- **Instructions for the task**
Exactly the lines from the one with "Click the goal soccer ball icon beside Moreno" to the end of the data below should be set down, and no others.

- **Recorded data**
□ □ □ □
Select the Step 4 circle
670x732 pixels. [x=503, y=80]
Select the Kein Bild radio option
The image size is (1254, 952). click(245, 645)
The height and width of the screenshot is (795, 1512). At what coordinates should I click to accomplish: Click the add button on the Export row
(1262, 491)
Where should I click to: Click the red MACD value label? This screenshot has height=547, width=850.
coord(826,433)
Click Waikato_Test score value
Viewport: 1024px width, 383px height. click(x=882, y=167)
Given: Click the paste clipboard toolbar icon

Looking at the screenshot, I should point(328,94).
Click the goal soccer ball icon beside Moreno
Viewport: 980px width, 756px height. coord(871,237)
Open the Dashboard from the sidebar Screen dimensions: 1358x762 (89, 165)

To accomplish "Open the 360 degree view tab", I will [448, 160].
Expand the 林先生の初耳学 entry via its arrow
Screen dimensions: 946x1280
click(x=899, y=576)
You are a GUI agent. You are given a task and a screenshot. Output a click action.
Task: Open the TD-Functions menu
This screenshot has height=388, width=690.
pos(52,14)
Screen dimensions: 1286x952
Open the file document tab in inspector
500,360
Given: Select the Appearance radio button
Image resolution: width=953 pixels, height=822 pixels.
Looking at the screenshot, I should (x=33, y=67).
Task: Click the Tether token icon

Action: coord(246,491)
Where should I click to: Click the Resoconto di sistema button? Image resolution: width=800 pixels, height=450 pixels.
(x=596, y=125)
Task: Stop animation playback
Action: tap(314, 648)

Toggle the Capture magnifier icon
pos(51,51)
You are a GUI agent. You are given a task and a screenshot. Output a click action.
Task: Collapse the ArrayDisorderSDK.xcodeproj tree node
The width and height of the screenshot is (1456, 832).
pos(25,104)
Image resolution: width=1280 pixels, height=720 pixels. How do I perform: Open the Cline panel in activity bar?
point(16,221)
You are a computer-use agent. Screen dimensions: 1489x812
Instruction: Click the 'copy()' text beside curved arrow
□ □ □ □
- **Answer**
Click the goal soccer ball icon beside Moreno
Viewport: 980px width, 756px height. coord(871,237)
Open the Dashboard from the sidebar Screen dimensions: 1358x762 (89, 165)

To accomplish "Open the 360 degree view tab", I will [448, 160].
Expand the 林先生の初耳学 entry via its arrow
Screen dimensions: 946x1280
click(x=899, y=576)
You are a GUI agent. You are given a task and a screenshot. Output a click action.
Task: Open the TD-Functions menu
This screenshot has height=388, width=690.
pos(52,14)
Screen dimensions: 1286x952
Open the file document tab in inspector
500,360
Given: Select the Appearance radio button
Image resolution: width=953 pixels, height=822 pixels.
Looking at the screenshot, I should (x=33, y=67).
Task: Click the Tether token icon

Action: coord(246,491)
Where should I click to: Click the Resoconto di sistema button? Image resolution: width=800 pixels, height=450 pixels.
(x=596, y=125)
Task: Stop animation playback
Action: tap(314, 648)

Toggle the Capture magnifier icon
pos(51,51)
You are a GUI agent. You are given a task and a screenshot. Output a click action.
Task: Collapse the ArrayDisorderSDK.xcodeproj tree node
The width and height of the screenshot is (1456, 832).
pos(25,104)
Image resolution: width=1280 pixels, height=720 pixels. How do I perform: Open the Cline panel in activity bar?
point(16,221)
You are a computer-use agent. Screen dimensions: 1489x812
Instruction: Click the 'copy()' text beside curved arrow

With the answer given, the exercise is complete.